Officials haven't decided yet how long students will have to wait to apply.

Daniel Obregon, a spokesman for the Common Application, said not all of the 750 colleges that accept the form want information on suspensions and criminal backgrounds. Some choose to suppress answers to those questions but he didn't say how many.

Dupuis said there are strong arguments that suspensions send a message to discourage others from underage drinking and that, "in a district with highly motivated students, we would say having a zero-tolerance policy is …  important for the development of students." He noted that families have the ability to challenge the suspensions and many have – although none have been reversed so far.

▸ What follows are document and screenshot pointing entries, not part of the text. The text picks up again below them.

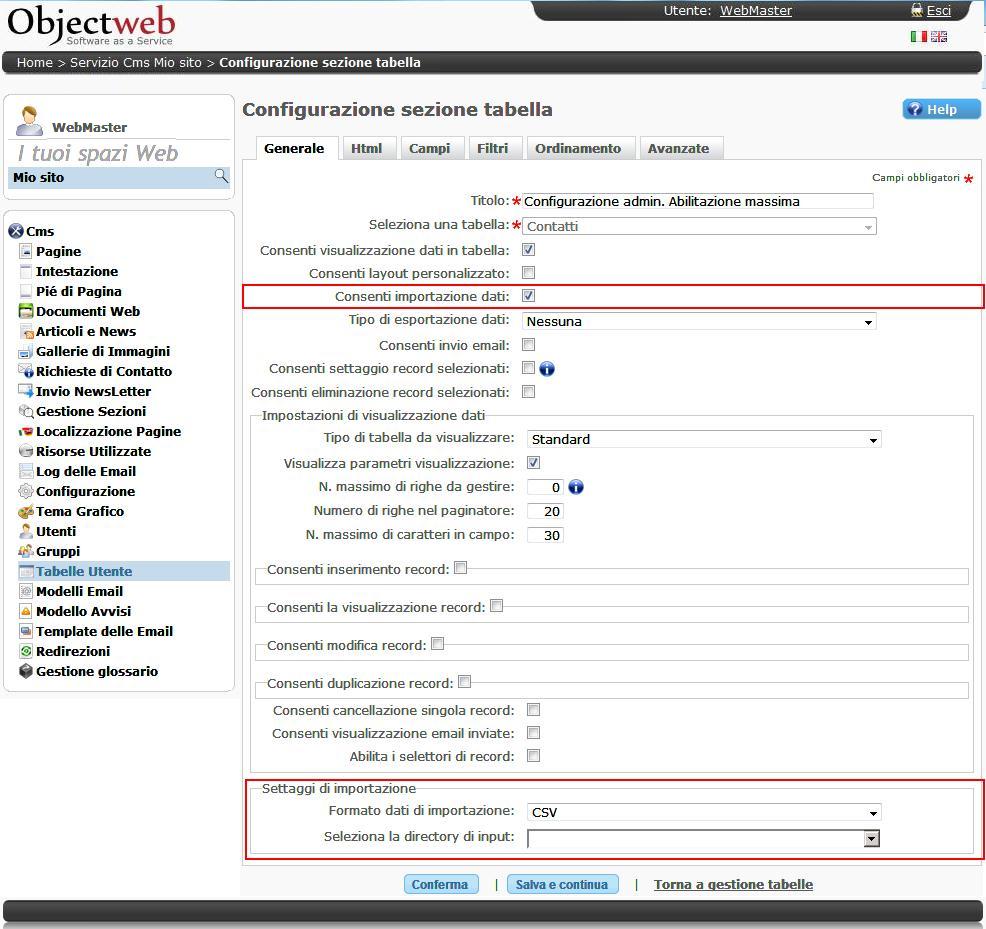Image resolution: width=986 pixels, height=929 pixels.
Task: Open Documenti Web from sidebar icon
Action: tap(26, 311)
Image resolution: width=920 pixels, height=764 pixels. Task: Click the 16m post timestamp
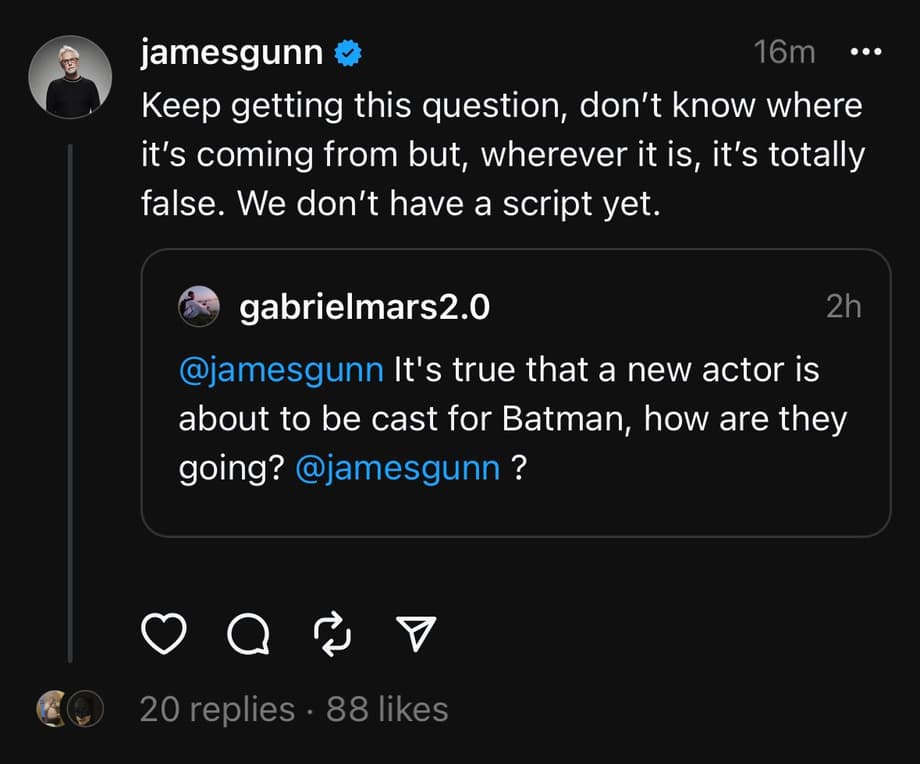pos(785,53)
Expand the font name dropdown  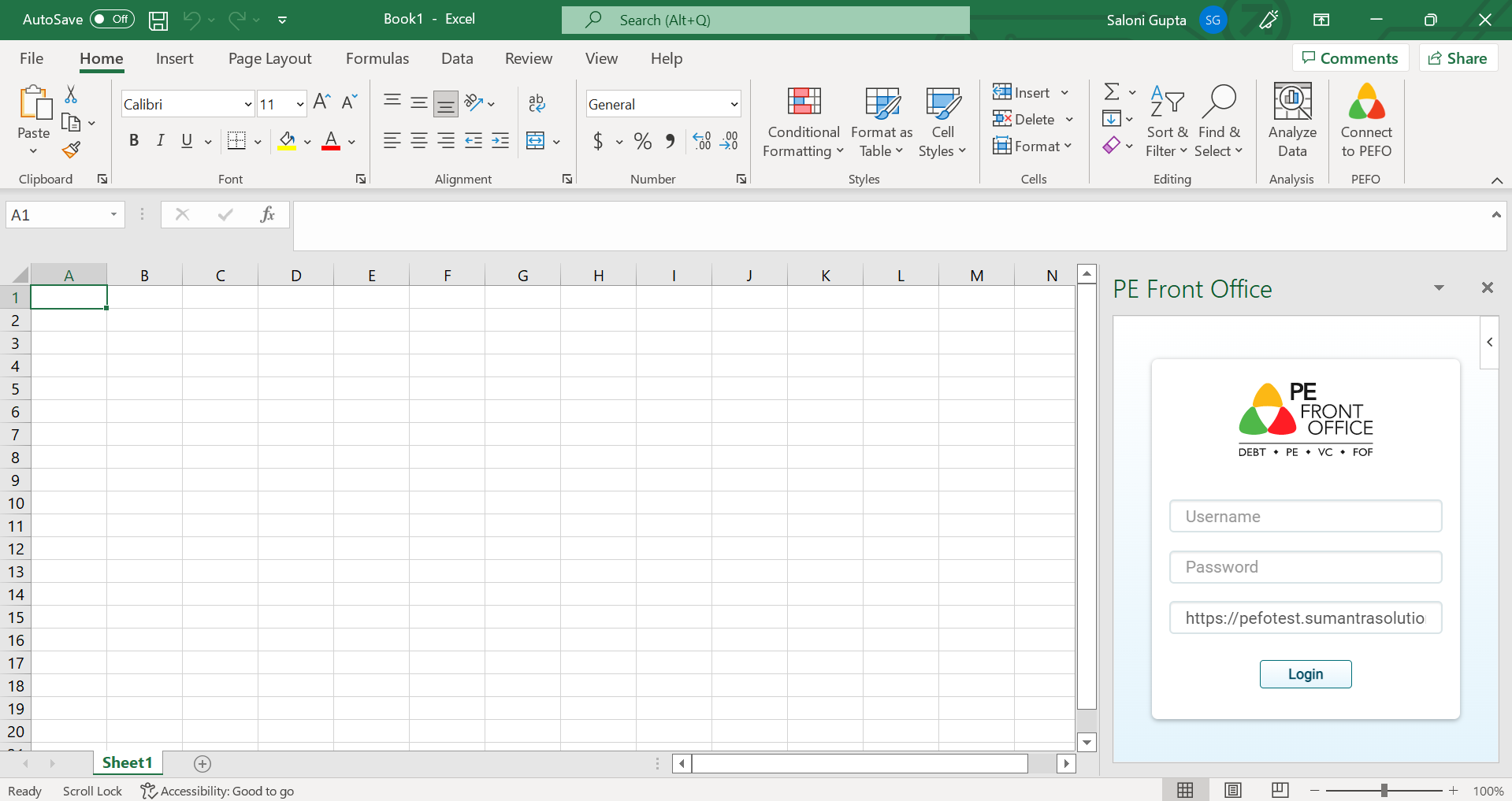point(247,104)
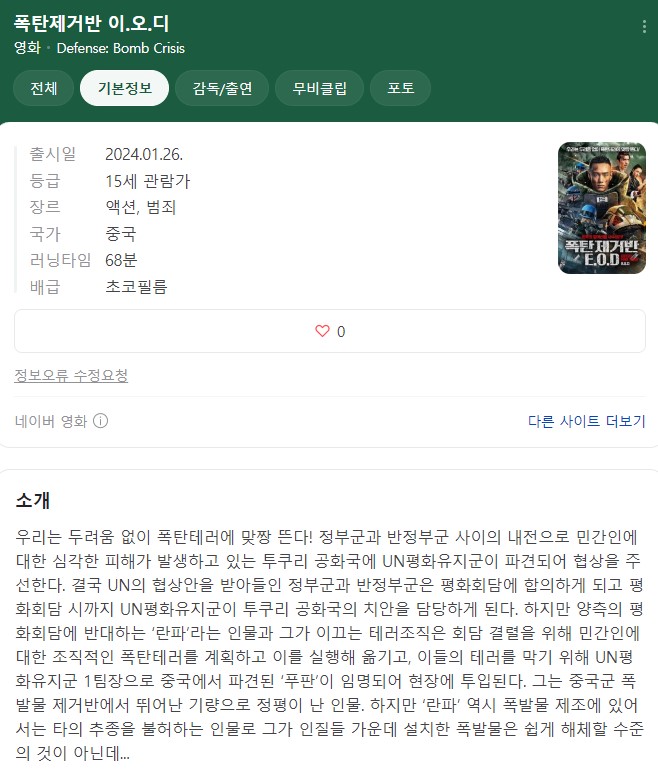658x775 pixels.
Task: Click the movie title 폭탄제거반 이.오.디
Action: [x=91, y=23]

Hellrung, the school board president, said that although he believes the accused students were treated fairly, the scope of the incident has led to a re-evaluation.

"We're not doing anything for the kids when they're out of school for 10 days," said Hellrung, who noted that the board is also looking to give administrators more discretion in the duration of suspensions. "I think we're going to come out of it with something better."

The board unanimously supported the changes at a recent school board meeting.

Superintendent John Sanville said the rescission policy would be retroactive to July 2017. That would allow the suspended students, most of whom are sophomores or juniors, to apply if they had no other marks on their record. For seniors, who have already faced college deadlines, it could be too late.

Sanville declined to discuss the suspensions. But after the meeting he said that "when you talk about discipline, it's an opportunity for children to learn from their mistakes." And according to school board members, a chance for them to learn, as well.